Why in news?
The Union Cabinet in June, gave its in-principle approval for disinvestment of government equity in Air India.
What is the rationale behind the disinvestment?
- Air India has been surviving on a Rs. 30,000-crore bailout package put together by the United Progressive Alliance government in 2012 to help its turnaround, and the debt relief provided by public sector banks.
- Yet the airline has neither adequately improved its service nor become viable.
- It continues to post heavy annual losses and has a massive outstanding debt of Rs 46,500 crore.
- The government money that keeps Air India from going bankrupt would be much better used to fund social and infrastructure programmes.
What could be the potential problems?
- The airline, at present, has a massive debt load, and it is estimated that even the asset sale may not fully cover its present liabilities.
- It is not yet clear whether the airline will be fully privatised or how its eventual sale will be executed.
- A ministerial panel under Mr.
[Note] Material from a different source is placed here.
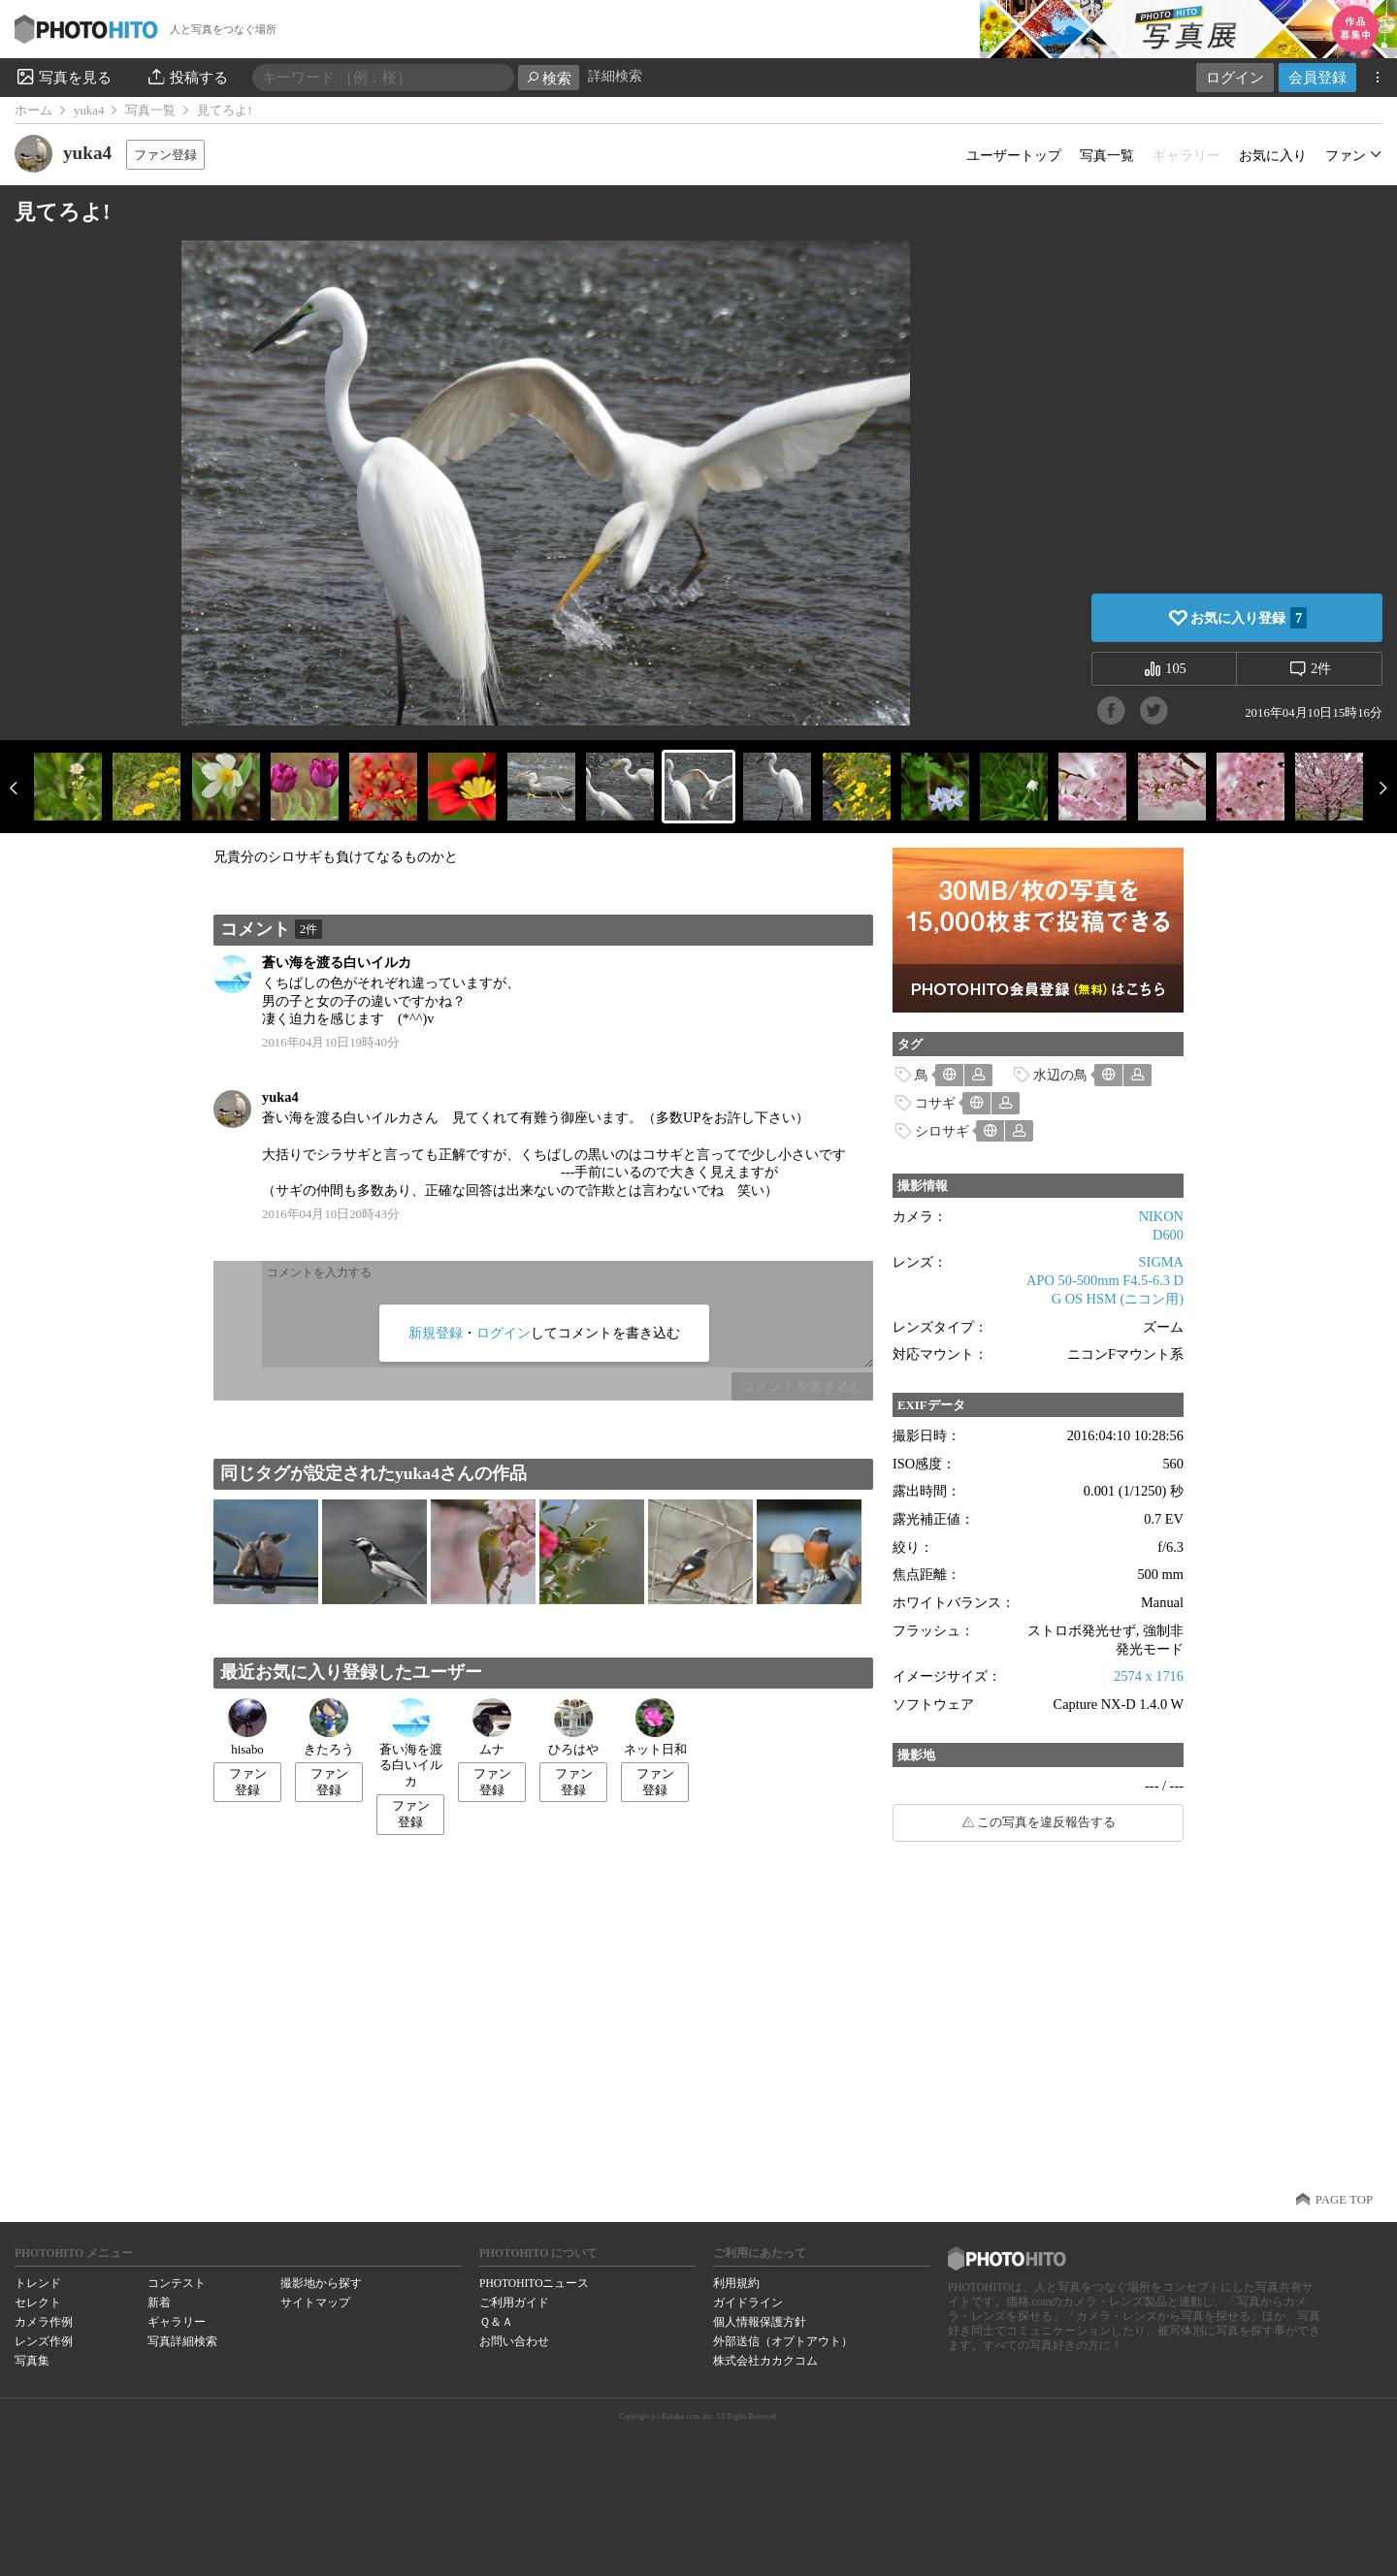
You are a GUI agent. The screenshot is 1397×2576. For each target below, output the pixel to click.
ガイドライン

Arun Jaitley is expected to begin working on the details soon.
- Even though, the finance minister promised that the ministerial group would be set up quite fast, he refrained from stating a clear timeline for implementation.
- Also, the idea of selling Air India's assets one at a time, by unbundling them to secure better valuation, could lead to delays.
What could be done?
- The aim of the sale should be to get the best price for the airline.
- One good way to achieve this would be to allow both domestic and foreign buyers to bid freely for stakes.
- For this, the government will have to re-tune its FDI policy to allow foreign investors to buy a stake in Air India.
- And, to achieve a relatively quick exit, the best option would be to transfer all unrelated assets such as subsidiaries and real estate to a special purpose vehicle (SPV) at zero value.
- The name SPV is given to an entity which is formed for a single, well-defined and narrow purpose.
- All debt, other than that related to aircraft, should be transferred to this SPV.
- Thus, the airline, with a relatively clean balance sheet, would be available to be sold.
- Later, the SPV could sell the assets one thing at a time, without a deadline to realise better value and repay its portion of the debt from the proceeds.